Par la rédaction de Lawouze Infos
Port-au-Prince, 27 octobre 2025 — Le climat politique s’envenime encore autour du Conseil présidentiel de transition (CPT). Intervenant ce lundi sur Radio Métronome, le professeur et homme politique Sauveur Pierre-Étienne a vivement critiqué la gestion du pouvoir transitoire et exigé l’arrestation immédiate des trois conseillers-présidents inculpés pour corruption par l’Unité de Lutte Contre la Corruption (ULCC).
Selon lui, la Police nationale d’Haïti (PNH) aurait dû agir dès la publication du rapport de l’ULCC, estimant qu’il n’y a “aucune raison légale ni morale” pour que les responsables mis en cause continuent d’occuper leurs fonctions.
« Les trois conseillers inculpés auraient dû être arrêtés immédiatement. En refusant d’agir, on banalise la corruption et on décrédibilise davantage l’État », a déclaré le leader de l’Organisation du Peuple en Lutte (OPL).
Critique frontale contre ses pairs du CPT
Sauveur Pierre-Étienne n’a pas mâché ses mots à l’égard de ses collègues politiques, notamment Edgard Leblanc Fils, également membre de l’OPL et conseiller au sein du CPT.
Il accuse ce dernier et d’autres membres du Conseil de “cautionner les dérives” d’une équipe “déjà minée par le scandale et le discrédit”.
« Ces gens sont des cadavres politiques. Ils doivent partir le 7 février 2026, s’ils veulent éviter de subir le supplice du bwa kale », a-t-il lancé dans un ton particulièrement virulent.
Un avertissement sur fond de tensions politiques
L’ancien candidat à la présidence a mis en garde le CPT contre toute tentative de prolongation de son mandat au-delà du 7 février 2026, date prévue pour la fin de la transition.
S’il persiste dans sa démarche visant à former un nouveau gouvernement pour consolider son pouvoir, Sauveur Pierre-Étienne estime que le pays pourrait être plongé dans une crise majeure.
« Si le CPT continue sur cette voie, Haïti risque un véritable tsunami politique », a-t-il averti, appelant les forces démocratiques et la société civile à se mobiliser pour empêcher toute confiscation du pouvoir.

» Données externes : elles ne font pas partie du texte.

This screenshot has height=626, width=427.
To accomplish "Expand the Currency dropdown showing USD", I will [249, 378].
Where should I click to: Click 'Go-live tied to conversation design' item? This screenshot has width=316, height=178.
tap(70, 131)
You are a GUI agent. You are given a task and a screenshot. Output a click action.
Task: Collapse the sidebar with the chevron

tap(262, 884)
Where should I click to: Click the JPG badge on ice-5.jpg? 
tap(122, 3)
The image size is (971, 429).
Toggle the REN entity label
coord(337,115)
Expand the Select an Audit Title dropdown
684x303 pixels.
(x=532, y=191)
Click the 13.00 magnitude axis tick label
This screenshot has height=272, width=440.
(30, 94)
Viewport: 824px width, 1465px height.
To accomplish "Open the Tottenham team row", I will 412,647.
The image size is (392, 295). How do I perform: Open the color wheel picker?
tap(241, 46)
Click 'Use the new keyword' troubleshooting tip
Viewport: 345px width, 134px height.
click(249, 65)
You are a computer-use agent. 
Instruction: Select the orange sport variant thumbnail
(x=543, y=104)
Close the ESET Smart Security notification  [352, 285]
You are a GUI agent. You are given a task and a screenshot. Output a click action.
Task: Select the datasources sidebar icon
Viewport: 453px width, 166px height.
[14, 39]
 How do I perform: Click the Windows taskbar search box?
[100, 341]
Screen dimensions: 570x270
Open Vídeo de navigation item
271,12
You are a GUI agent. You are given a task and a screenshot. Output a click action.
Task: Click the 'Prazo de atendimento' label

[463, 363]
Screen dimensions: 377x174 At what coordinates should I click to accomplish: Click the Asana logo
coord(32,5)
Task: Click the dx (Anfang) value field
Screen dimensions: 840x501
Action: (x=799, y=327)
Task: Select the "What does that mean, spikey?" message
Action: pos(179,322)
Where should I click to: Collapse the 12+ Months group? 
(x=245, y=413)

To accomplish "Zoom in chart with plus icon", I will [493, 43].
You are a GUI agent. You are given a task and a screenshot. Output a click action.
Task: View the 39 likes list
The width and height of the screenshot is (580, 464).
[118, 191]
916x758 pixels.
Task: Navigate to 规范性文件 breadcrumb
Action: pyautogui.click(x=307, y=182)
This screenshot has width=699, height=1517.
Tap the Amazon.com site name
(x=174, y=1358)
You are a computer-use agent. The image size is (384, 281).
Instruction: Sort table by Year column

Un contexte de crise de légitimité
Les déclarations du professeur Pierre-Étienne interviennent dans un contexte où le CPT fait face à une forte contestation. Plusieurs organisations politiques et sociales réclament la démission ou le renouvellement du Conseil, alors que des accusations de corruption, de trafic d’influence et de mauvaise gestion éclaboussent plusieurs de ses membres.
Le rapport de l’ULCC, rendu public récemment, aurait identifié des irrégularités graves dans la gestion de fonds publics et l’octroi de contrats sans appel d’offres. Pour l’instant, aucune mesure judiciaire concrète n’a encore été prise contre les conseillers mis en cause.